# [Input material]
.....

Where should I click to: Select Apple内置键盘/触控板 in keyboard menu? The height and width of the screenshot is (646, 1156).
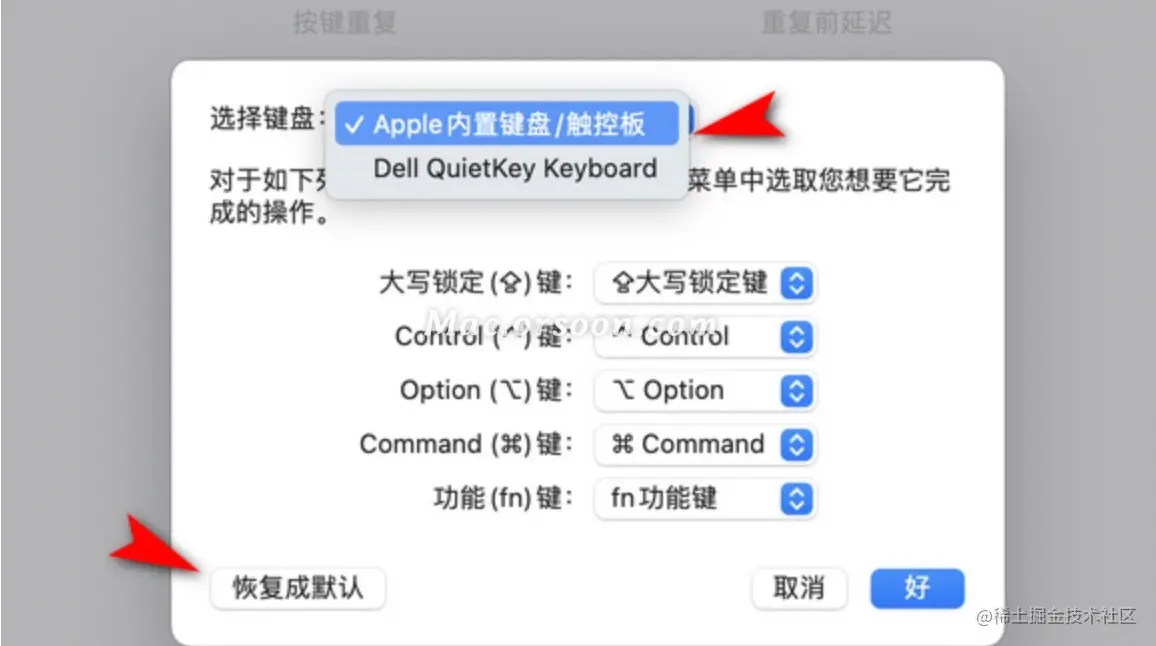pyautogui.click(x=506, y=124)
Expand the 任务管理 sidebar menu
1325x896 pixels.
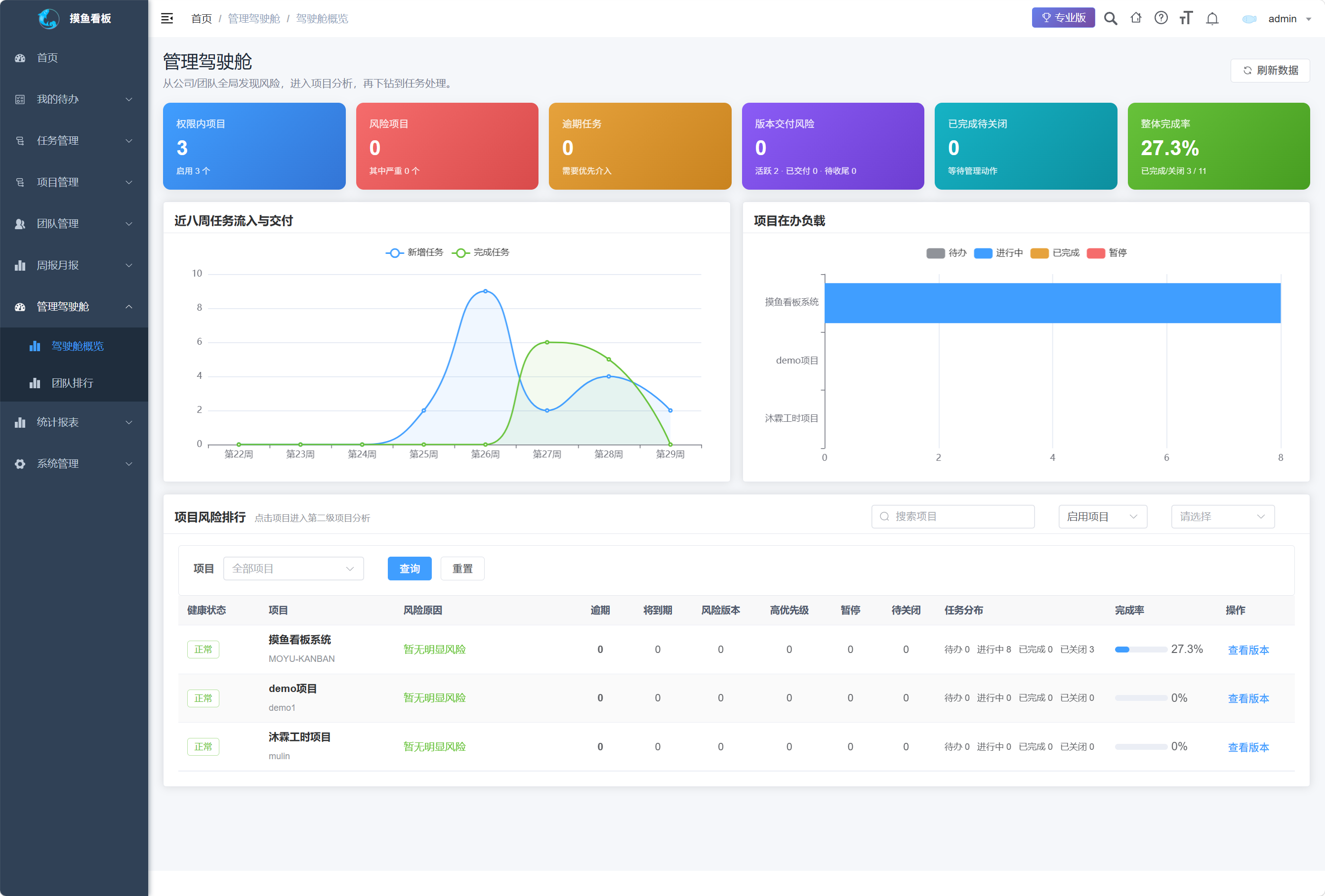coord(74,141)
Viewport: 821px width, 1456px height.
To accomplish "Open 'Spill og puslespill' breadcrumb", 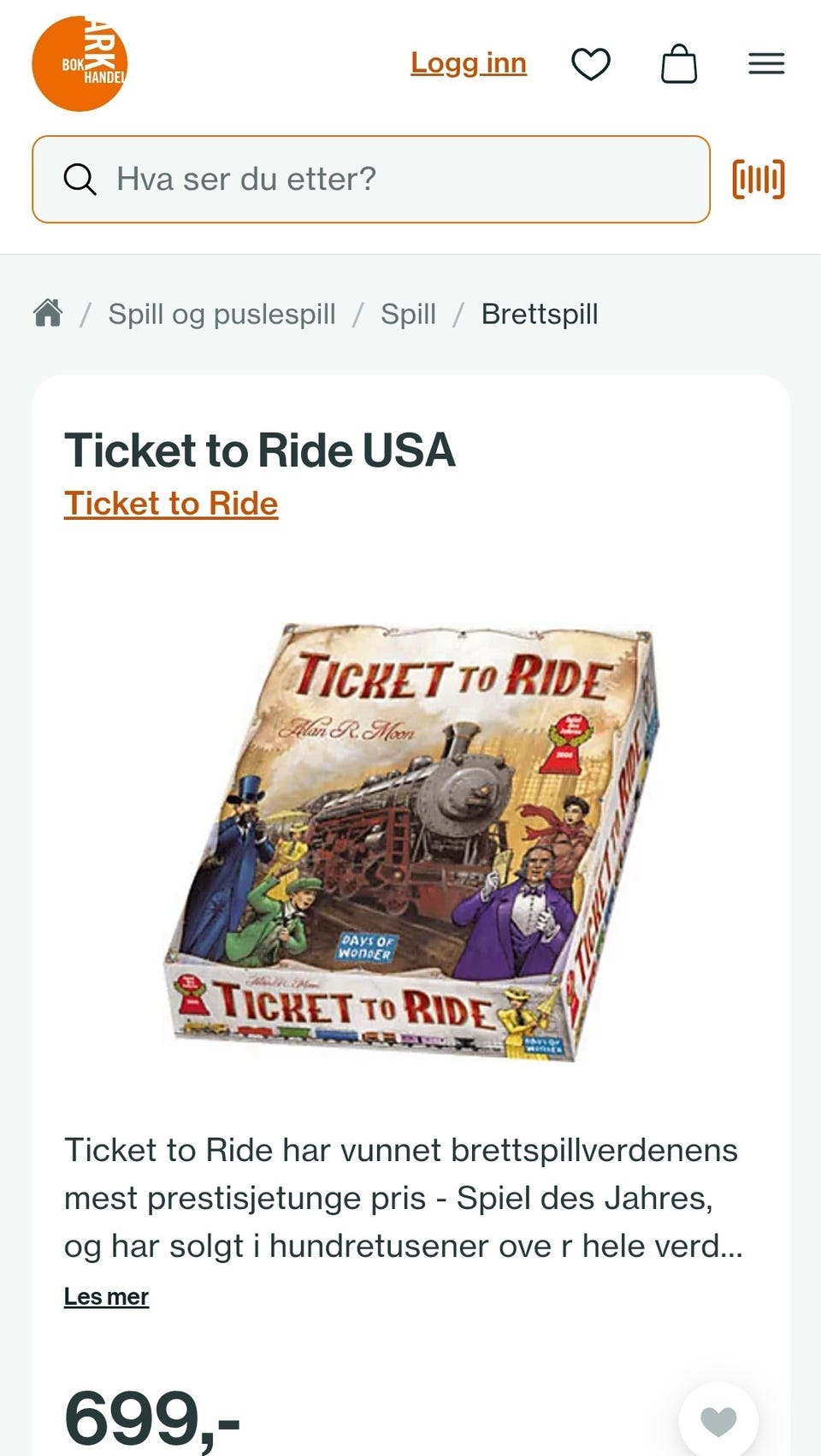I will tap(221, 314).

.....

The line containing "Viewport: 821px width, 1456px height." marks the end; please output exactly the lines of the listing above from its first line through that line, without pictures.

Where should I click to: Select Apple内置键盘/触控板 in keyboard menu? The height and width of the screenshot is (646, 1156).
pyautogui.click(x=506, y=124)
Expand the 任务管理 sidebar menu
1325x896 pixels.
coord(74,141)
Viewport: 821px width, 1456px height.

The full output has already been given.